Reader thanks others for signing remonstration
To the Editor:
My thanks to the 150-plus taxpayers and voters who signed the petition requesting the application of petition and remonstration process to the Clay Community Schools Corporation's Elementary Facility Improvement and Security Program.
Due to their concern for our schools and our tax dollars, every taxpayer and voter within the school corporation will have a chance to be involved in the decision.
Our school corporation has a problem familiar to us all, that of there being too many ways to spend money than there is money to spend. However, the school corporation, unlike a family, doesn't do without going on vacation to pay for appliance or automobile repair nor is it spending money that would otherwise be profit.

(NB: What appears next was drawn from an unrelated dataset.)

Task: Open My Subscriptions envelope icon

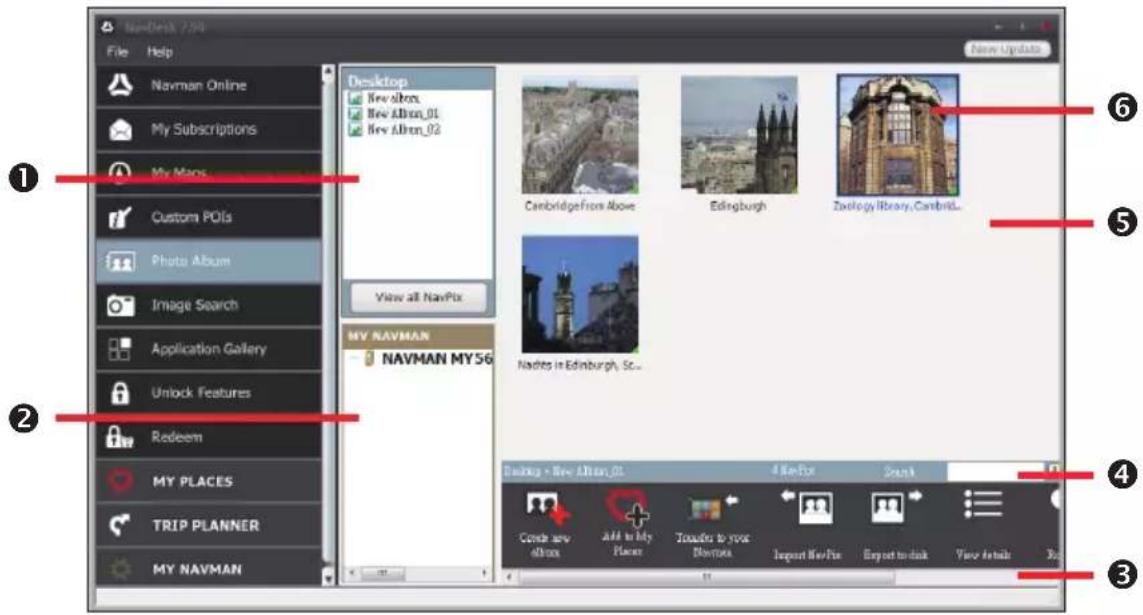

The school corporation spends dollars taken from the taxpayer. It is up to the taxpayer, by way of electing the school board and participating in petitions, remonstrations, or referendums, to ensure that the money is spent wisely and to the best advantage to the students.
I hope to spark your interest in our school corporation. Education is vital to a person's success in our society and we pay for failure by having to support those who failed to meet the minimum requirement.

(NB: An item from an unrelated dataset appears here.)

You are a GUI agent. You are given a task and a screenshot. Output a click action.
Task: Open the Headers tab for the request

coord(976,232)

Clay City High School had a graduation rate of 87.2 percent last year while Northview had a rate of 73.7 percent. Some would say that those are good numbers, but I do not. They mean that we failed to adequately educate one out of every eight students at Clay City and one out of four at Northview.
Ninety-five percent of our General Fund is going to our employees in salaries and benefits. We have reduced teaching staff by more than 30 positions over the past six years. Seventy-five percent of our Capital Projects Fund has been used to cover the shortfall in the General Fund. Meanwhile, monies in other funds have been declared excess and placed in a Rainy Day Fund instead of being allowed to pass to the plans a large renovation project to make good the repairs that were not accomplished due to the use of the Capital Projects Fund for other things. The problem is that what the school corporation plans to do is based upon the opinion that only needed things will be done and only in the most cost effective manner.
A lot of people disagree with that when they are given the facts. As Mike Fowler said of the budget, "We need a new model," only we do not need just a new model to base our budget on, we need to have a new model throughout the school corporation. Everything, our personnel, our buildings, our equipment and our classes, needs to be justified as being required by law, required by curriculum that is required to support our diplomas, or required by practical necessity.